Unfortunate Moments In Surfing Part 4 & 5


*EXCESS LEGGIE STRING
Leggies are an integral part of surfing. People have made careers from designing them, and
there is more technology in them than most people would know. When put under pressure the leggie string can pull through the tail of the board, making a mess. It has happened to me in the past and I have seen it happen to others, which is why the railsaver was invented. The railsaver is wider and thicker than the humble leggie string, meaning it spreads pressure across the tail when put under pressure, resulting in a massive reduction in tail destruction.

The picture below is of a standard leggie, with the long black section on the left being the railsaver, and the bigger black ankle strap on the right. Click the image below to check the Creatures of Leisure leggie range.
This brings me to part 4 of Unfortunate Moments in Surfing, Excess Leggie String.
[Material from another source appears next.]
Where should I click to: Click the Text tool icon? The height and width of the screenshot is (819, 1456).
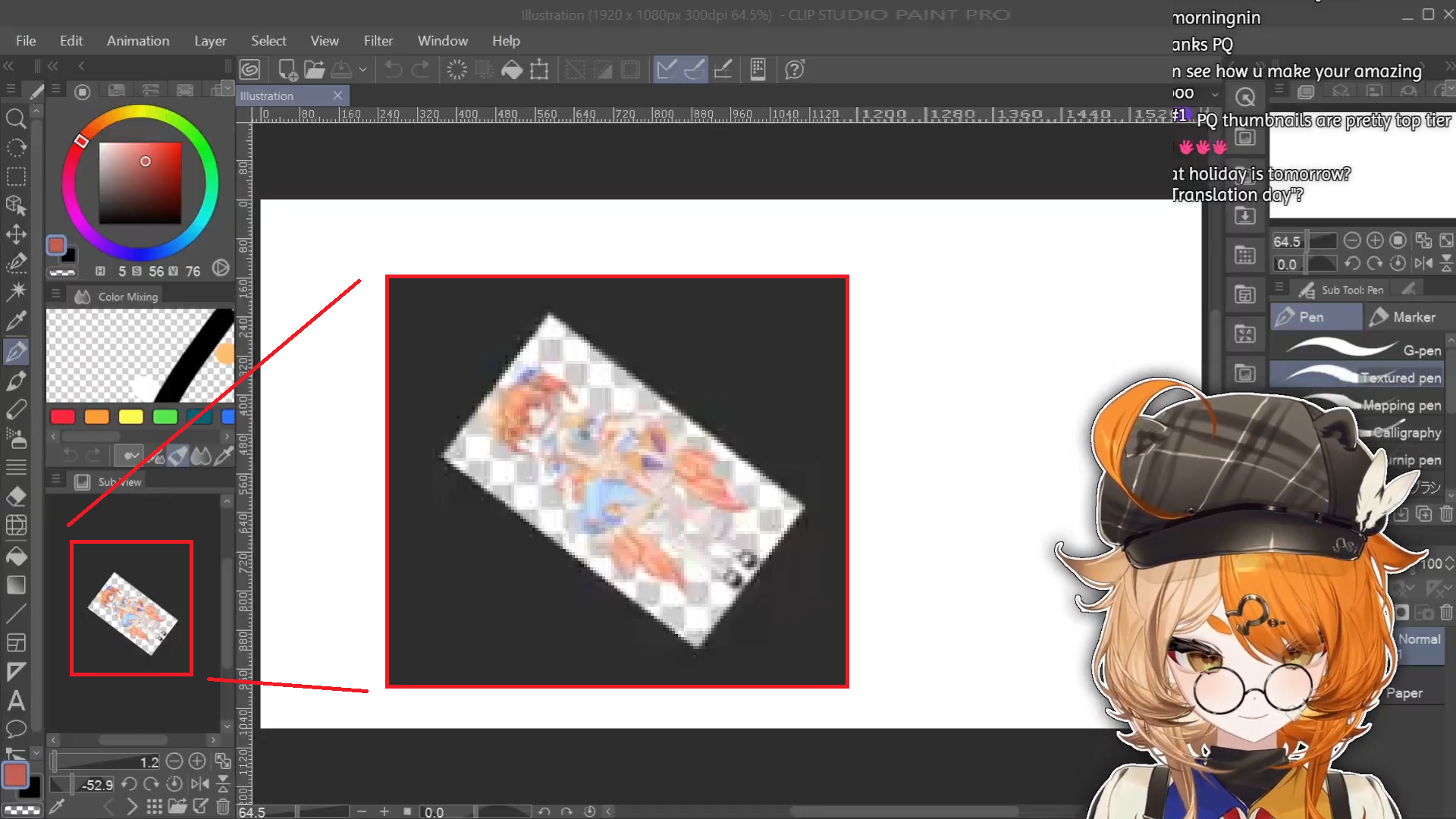[16, 701]
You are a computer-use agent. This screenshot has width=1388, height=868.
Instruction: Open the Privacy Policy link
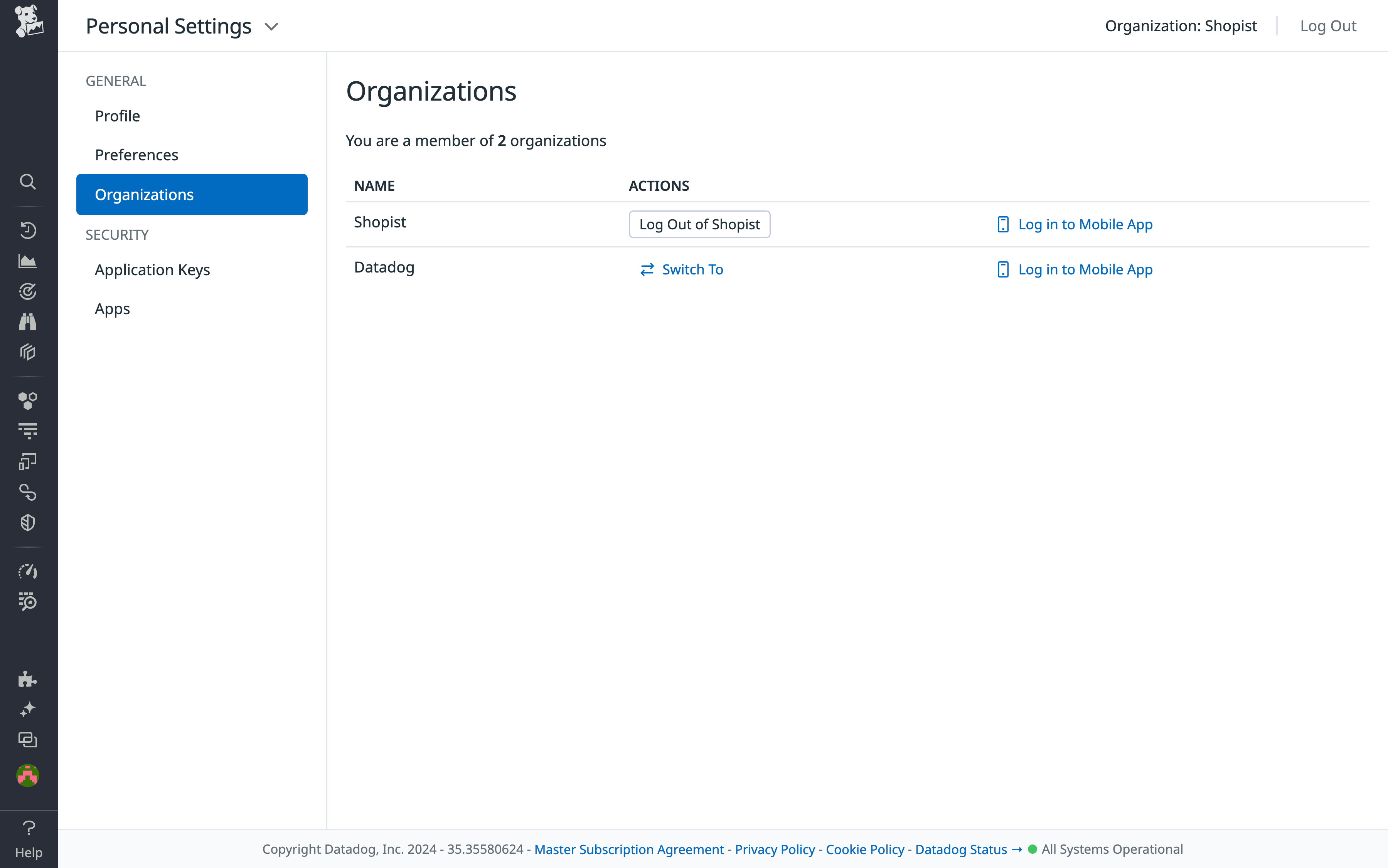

Pulling up to a freezing cold Victorian carpark, I looked through the window in the car next to mine and saw this surfing atrocity. Check how long the leggie string is. The board was newish and I will put money on that string pulling through the tail. It is an accident waiting to happen. A crying shame really.


*THE MISPLACED TAIL PAD
The poor bloke who owns this shooter had an absolute shocker when preparing it for war with the waves. We all know that the "sweet spot" on a surfboard is hard to find, and this lad has made things harder for himself to find it because he has lost 4 inches tail to place his back foot. I call this the Josh Johnson-Baxter...

Sunday, August 22, 2010

Anglesea River Sunrise

Watching the sun rise is one of the special things in life. I everyone should do it more often, I am guilty of sleeping in too much...


Taken while standing in the Anglesea servo.